EXERCISE OBJECTIVE — Pull every line holding the word "screenshot" from the data below and copy it.

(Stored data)

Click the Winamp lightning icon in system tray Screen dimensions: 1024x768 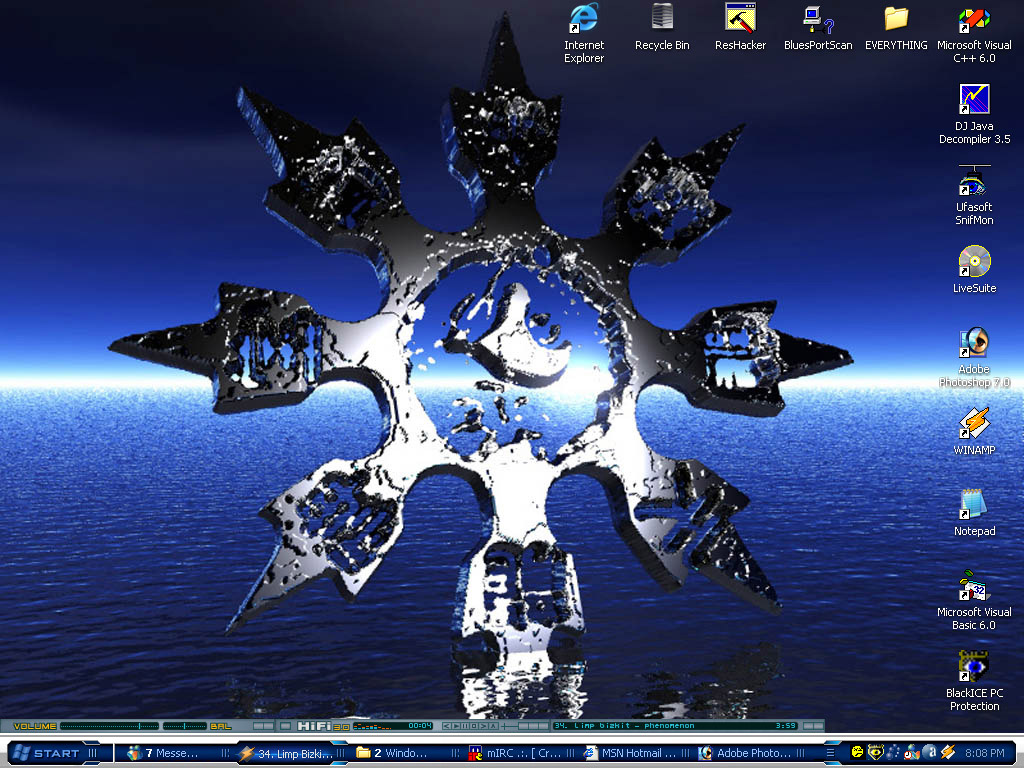(x=946, y=752)
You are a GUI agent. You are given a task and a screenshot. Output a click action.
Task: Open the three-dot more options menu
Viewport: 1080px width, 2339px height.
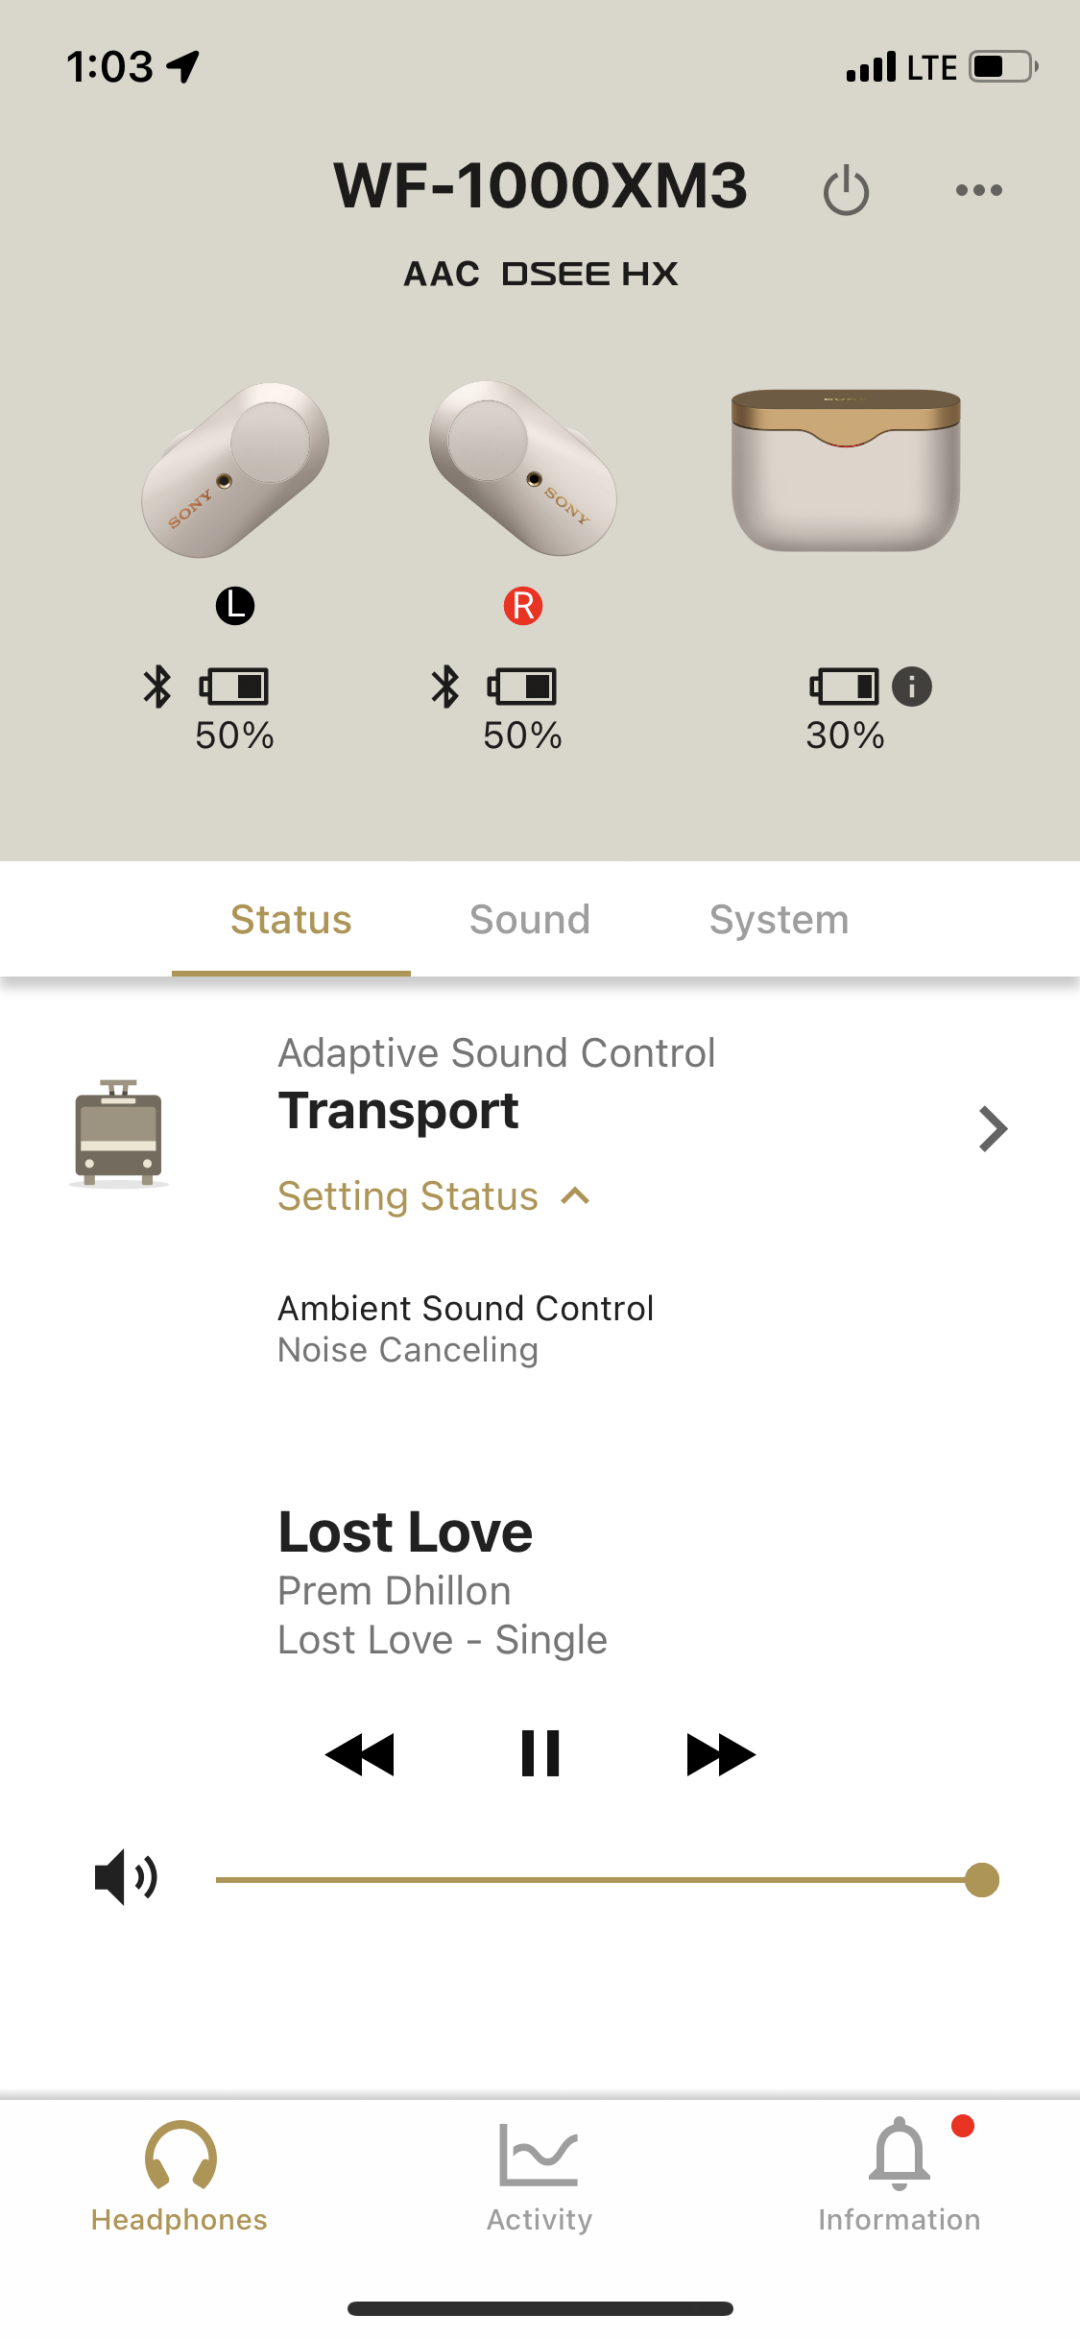click(978, 190)
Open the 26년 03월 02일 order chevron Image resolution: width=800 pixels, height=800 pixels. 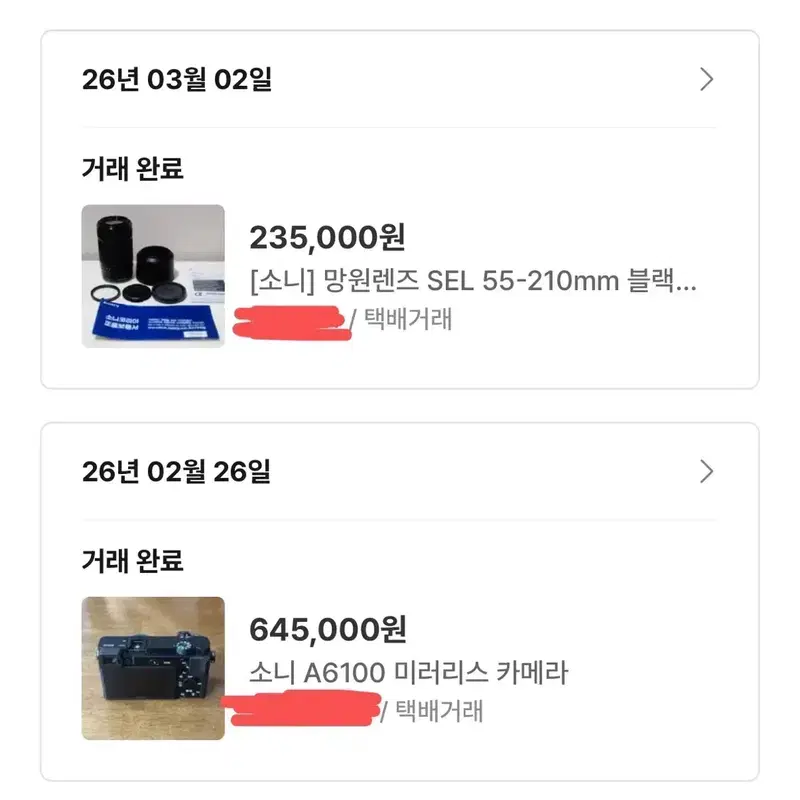click(707, 80)
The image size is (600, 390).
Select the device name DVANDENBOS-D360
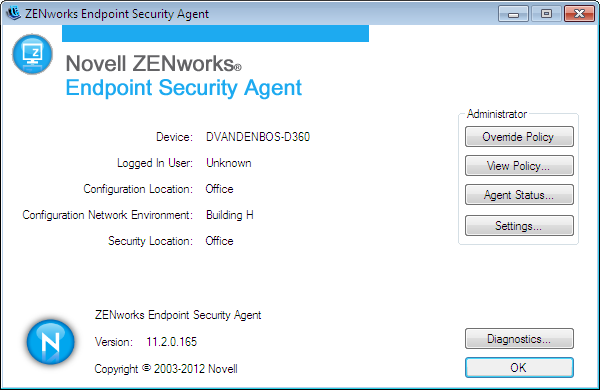pyautogui.click(x=258, y=137)
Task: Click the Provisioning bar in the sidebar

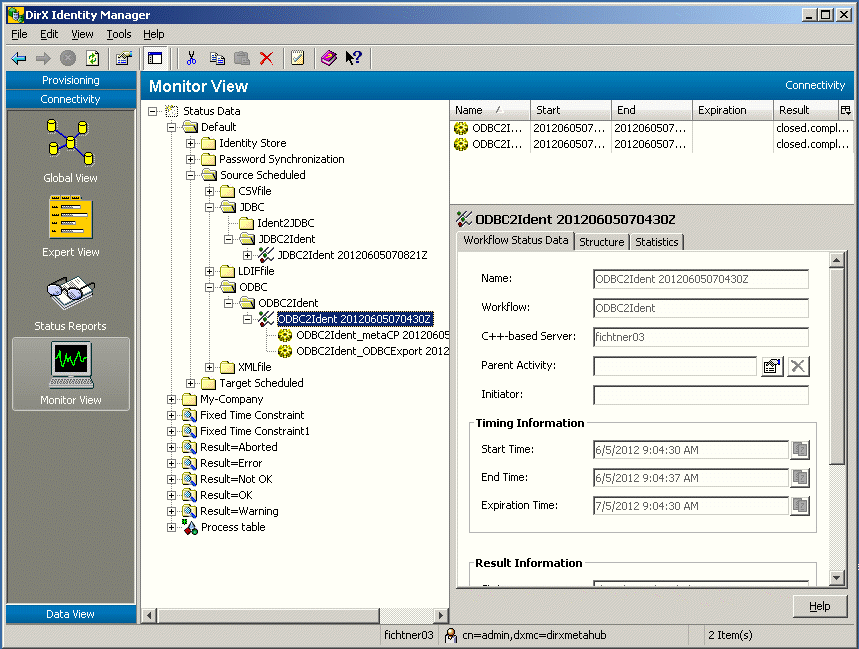Action: [x=70, y=80]
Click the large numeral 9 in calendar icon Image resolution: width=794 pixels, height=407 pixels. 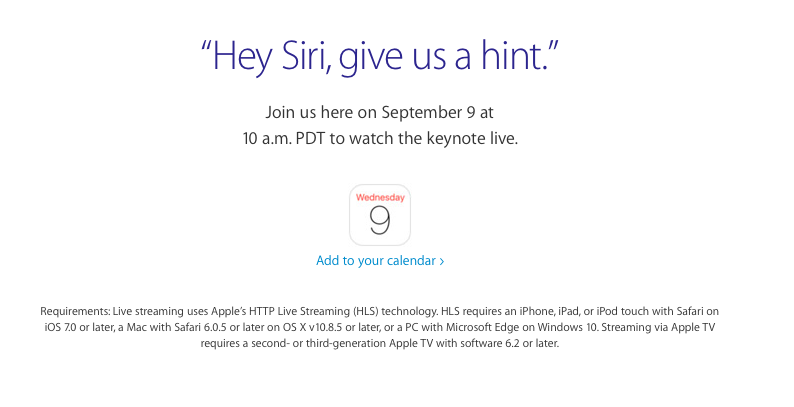click(x=380, y=221)
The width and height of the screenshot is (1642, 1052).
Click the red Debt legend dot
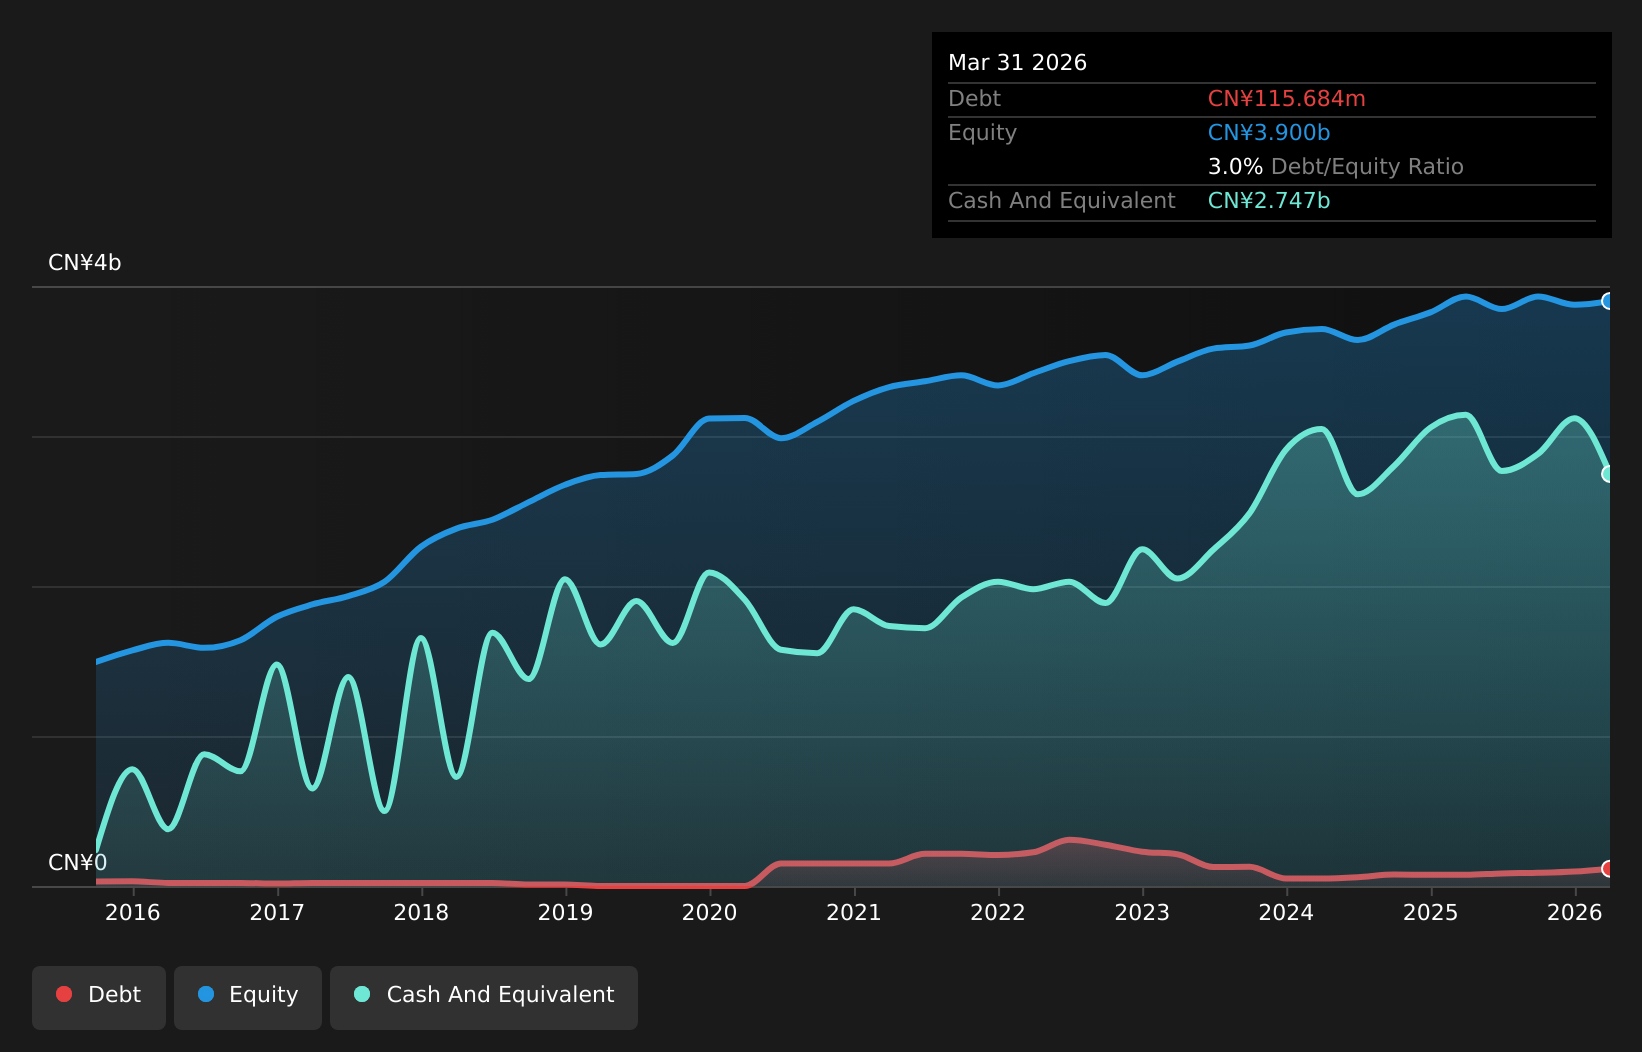pyautogui.click(x=64, y=994)
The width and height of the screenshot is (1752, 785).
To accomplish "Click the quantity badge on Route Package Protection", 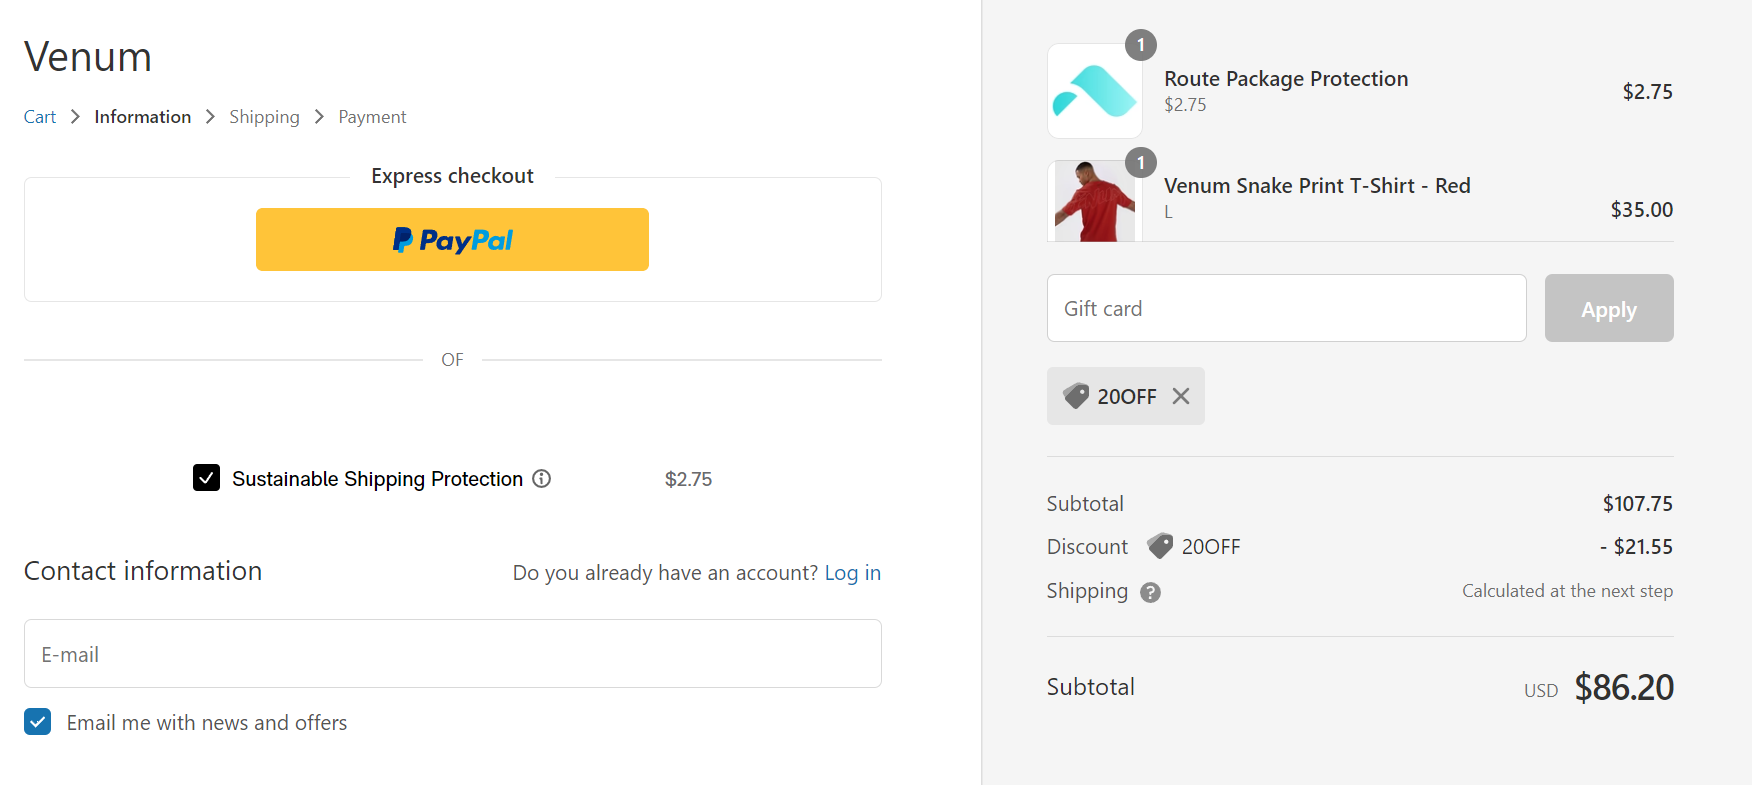I will (x=1141, y=45).
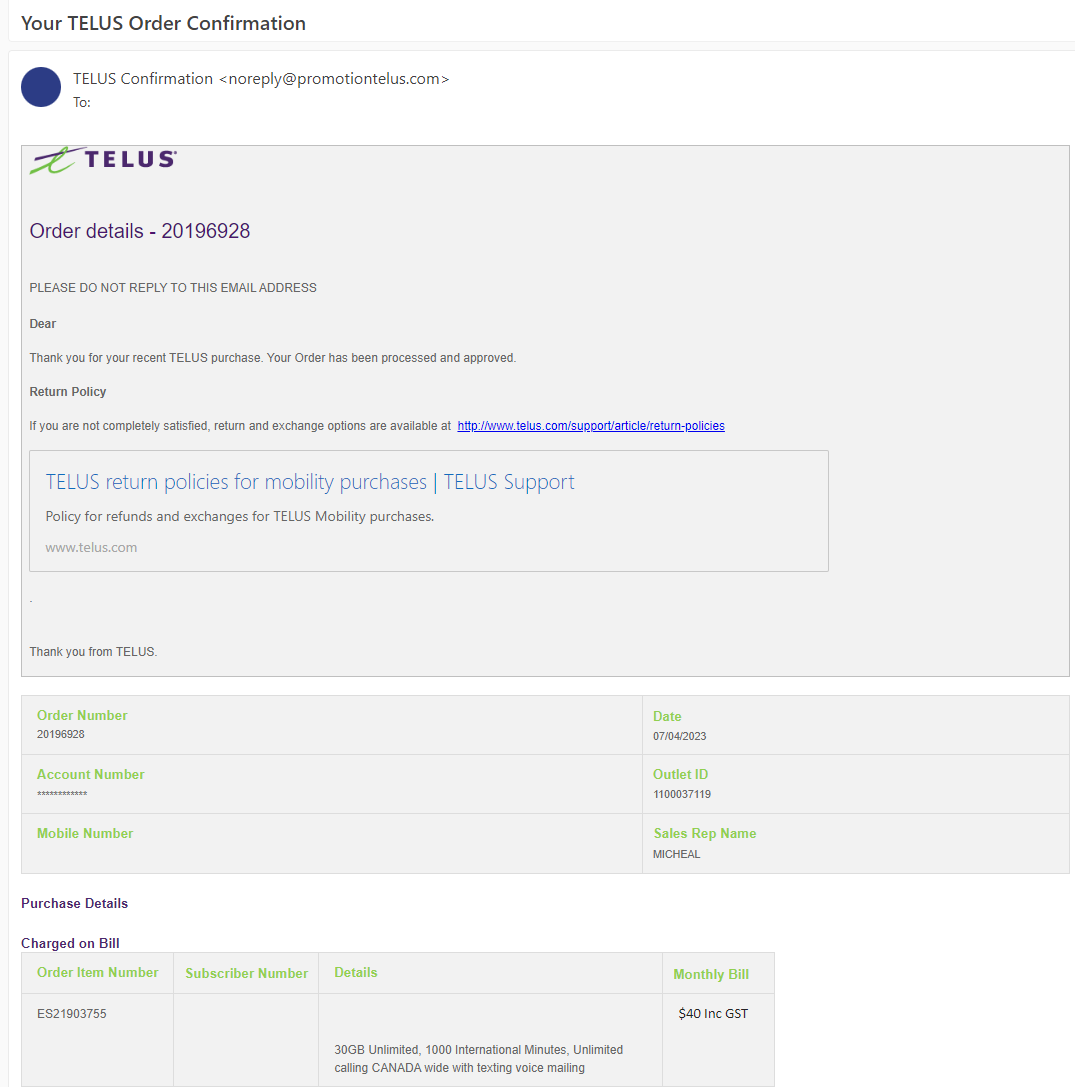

EXERCISE OUTPUT —
You are a GUI agent. You are given a task and a screenshot. Output a click action.
The width and height of the screenshot is (1642, 1052).
The width and height of the screenshot is (1752, 785).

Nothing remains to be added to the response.